ＦＡＴＢが、前記形質転換細胞系において、配列番号４と少なくとも９０％同一である核酸配列によってコードされる、請求項２に記載の生合成方法。
前記形質転換細胞系が、酵母、非カプサイシノイド生成植物、藻類、及び細菌から選択される、請求項１〜４のいずれか１項に記載の生合成方法。
前記形質転換細胞系が、Ｅ．Ｃｏｌｉである、請求項５に記載の生合成方法。
前記８Ｍを、７０％超の純度に精製することをさらに含む、請求項１〜６のいずれか１項に記載の生合成方法。
前記形質転換細胞系においてイソ酪酸を提供し、アシル−ＣｏＡシンセターゼ（ＡＣＳ）遺伝子を共発現させることによって、前記形質転換細胞系においてイソブチリル−ＣｏＡを提供する、請求項１〜７のいずれか１項に記載の生合成方法であって、
ここで、前記ＡＣＳ遺伝子は、イソ酪酸をイソブチリル−ＣｏＡに変換するイソブチリル−ＣｏＡシンセターゼをコードする、方法。
前記ＡＣＳ遺伝子が、配列番号８と少なくとも９０％同一である核酸配列を含むＣＣＬ４遺伝子である、請求項８に記載の生合成方法。
前記形質転換細胞系においてイソ酪酸およびアセチル−ＣｏＡを提供し、プロピオネートＣｏＡ−トランスフェラーゼ（ＰＣＴ）遺伝子を共発現させることによって、前記形質転換細胞系においてイソブチリル−ＣｏＡを提供し、それによって、プロピオネートＣｏＡ−トランスフェラーゼが、イソ酪酸およびアセチル−ＣｏＡをイソブチリル−ＣｏＡおよびアセテートに変換する、請求項１〜７のいずれか１項に記載の生合成方法。
前記ＰＣＴ遺伝子が、配列番号９と少なくとも９０％同一である核酸配列を含む、請求項１０に記載の生合成方法。
前記形質転換細胞系においてグルコースを提供し、ａｌｓＳ、ｉｌｖＣ、ｉｌｖＤおよびｂｋｄ遺伝子を共発現させることによって、前記形質転換細胞系においてイソブチリル−ＣｏＡを提供する、請求項１〜７のいずれか１項に記載の生合成方法。
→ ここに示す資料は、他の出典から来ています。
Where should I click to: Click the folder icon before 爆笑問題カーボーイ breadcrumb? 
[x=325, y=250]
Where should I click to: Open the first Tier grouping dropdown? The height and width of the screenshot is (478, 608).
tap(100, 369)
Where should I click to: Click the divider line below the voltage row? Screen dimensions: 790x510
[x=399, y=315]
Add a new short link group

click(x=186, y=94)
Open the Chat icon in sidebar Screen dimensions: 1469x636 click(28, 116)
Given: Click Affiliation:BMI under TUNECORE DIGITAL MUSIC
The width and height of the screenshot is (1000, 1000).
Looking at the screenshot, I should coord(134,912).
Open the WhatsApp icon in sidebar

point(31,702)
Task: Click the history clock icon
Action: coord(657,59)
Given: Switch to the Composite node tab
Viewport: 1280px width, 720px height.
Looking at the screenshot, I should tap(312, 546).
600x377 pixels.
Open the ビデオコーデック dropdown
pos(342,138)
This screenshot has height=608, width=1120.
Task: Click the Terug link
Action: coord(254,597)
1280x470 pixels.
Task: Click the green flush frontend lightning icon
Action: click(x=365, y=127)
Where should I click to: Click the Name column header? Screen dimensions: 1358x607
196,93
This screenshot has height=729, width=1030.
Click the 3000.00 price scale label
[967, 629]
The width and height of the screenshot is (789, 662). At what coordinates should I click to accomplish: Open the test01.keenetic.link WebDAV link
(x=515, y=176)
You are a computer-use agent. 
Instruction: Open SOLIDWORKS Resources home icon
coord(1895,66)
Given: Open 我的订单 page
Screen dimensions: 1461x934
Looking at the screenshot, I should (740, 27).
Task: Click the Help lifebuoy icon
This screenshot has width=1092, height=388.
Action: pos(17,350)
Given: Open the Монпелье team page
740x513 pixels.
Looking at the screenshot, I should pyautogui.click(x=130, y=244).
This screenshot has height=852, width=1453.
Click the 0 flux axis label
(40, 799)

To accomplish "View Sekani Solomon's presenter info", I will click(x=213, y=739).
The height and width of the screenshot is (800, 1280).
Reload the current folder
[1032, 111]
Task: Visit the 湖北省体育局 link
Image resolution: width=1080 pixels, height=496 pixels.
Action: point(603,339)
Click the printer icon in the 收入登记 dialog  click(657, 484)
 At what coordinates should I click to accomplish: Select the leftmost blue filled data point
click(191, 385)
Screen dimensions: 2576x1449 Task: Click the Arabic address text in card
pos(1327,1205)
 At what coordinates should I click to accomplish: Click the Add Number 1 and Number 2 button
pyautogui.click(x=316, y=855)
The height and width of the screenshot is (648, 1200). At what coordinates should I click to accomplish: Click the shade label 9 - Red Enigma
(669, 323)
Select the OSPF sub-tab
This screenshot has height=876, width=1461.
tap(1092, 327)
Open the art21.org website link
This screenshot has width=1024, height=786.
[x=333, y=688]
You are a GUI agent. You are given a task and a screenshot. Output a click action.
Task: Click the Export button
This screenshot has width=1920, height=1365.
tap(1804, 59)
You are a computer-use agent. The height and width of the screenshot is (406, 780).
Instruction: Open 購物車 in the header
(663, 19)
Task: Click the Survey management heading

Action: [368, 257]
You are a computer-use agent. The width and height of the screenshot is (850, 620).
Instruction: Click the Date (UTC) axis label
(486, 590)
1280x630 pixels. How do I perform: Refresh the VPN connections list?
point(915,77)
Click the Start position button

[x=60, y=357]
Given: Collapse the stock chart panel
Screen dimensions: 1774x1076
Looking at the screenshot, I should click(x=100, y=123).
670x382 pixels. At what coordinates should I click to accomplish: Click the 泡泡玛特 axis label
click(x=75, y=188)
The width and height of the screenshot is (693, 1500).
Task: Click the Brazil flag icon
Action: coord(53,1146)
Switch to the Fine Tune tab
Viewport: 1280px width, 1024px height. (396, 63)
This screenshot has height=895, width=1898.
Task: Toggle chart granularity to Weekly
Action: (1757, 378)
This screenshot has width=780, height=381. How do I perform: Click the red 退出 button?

前記形質転換細胞系が、Ｅ．Ｃｏｌｉである、請求項１２に記載の生合成方法。
カプサイシンを生成するための８Ｍの使用をさらに含む、請求項１〜１３のいずれか１項に記載の生合成方法。
請求項１〜１３のいずれか１項に記載の生合成方法の実施において使用するための、（ｉ）ＫＡＳＩＩＩａ遺伝子またはＫＡＳＩＩＩｂ遺伝子、及び（ｉｉ）アシル−ＡＣＰチオエステラーゼをコードする遺伝子を発現することができる、形質転換細胞系であって、
ここで、前記ＫａｓＩＩＩａ遺伝子は、配列番号６と少なくとも９０％同一である核酸配列を含み、前記ＫＡＳＩＩＩｂ遺伝子は、配列番号７と少なくとも９０％同一である核酸配列を含む、形質転換細胞系。